[What to work on] Every line from the one with "The width and" to the end of the listing, and nothing else, is to be printed exactly; please leave the pictures out.

[Dataset records]
-*-

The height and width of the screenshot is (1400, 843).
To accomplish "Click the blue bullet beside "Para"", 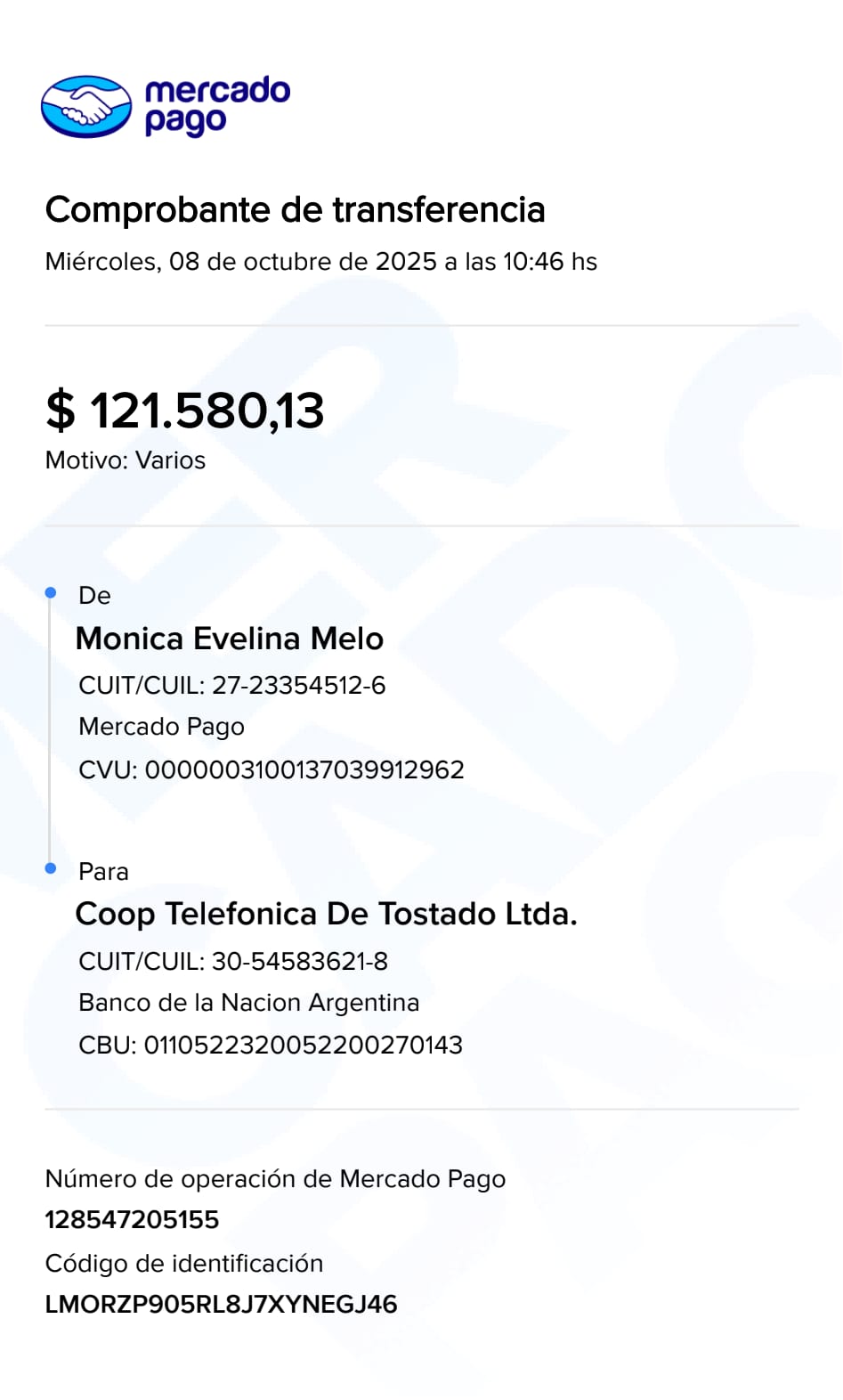I will [51, 868].
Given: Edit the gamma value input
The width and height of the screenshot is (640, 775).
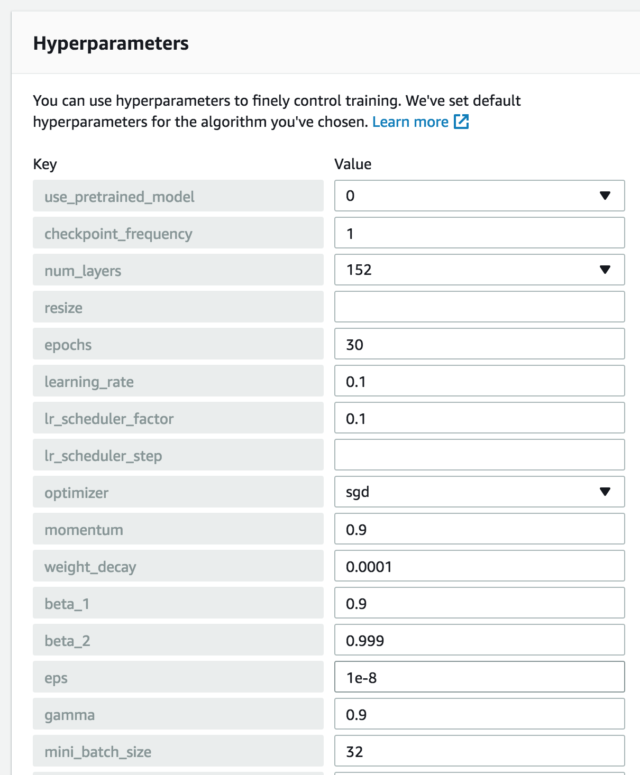Looking at the screenshot, I should click(479, 714).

-*-

[Answer box]
The width and height of the screenshot is (640, 775).
Looking at the screenshot, I should click(479, 714).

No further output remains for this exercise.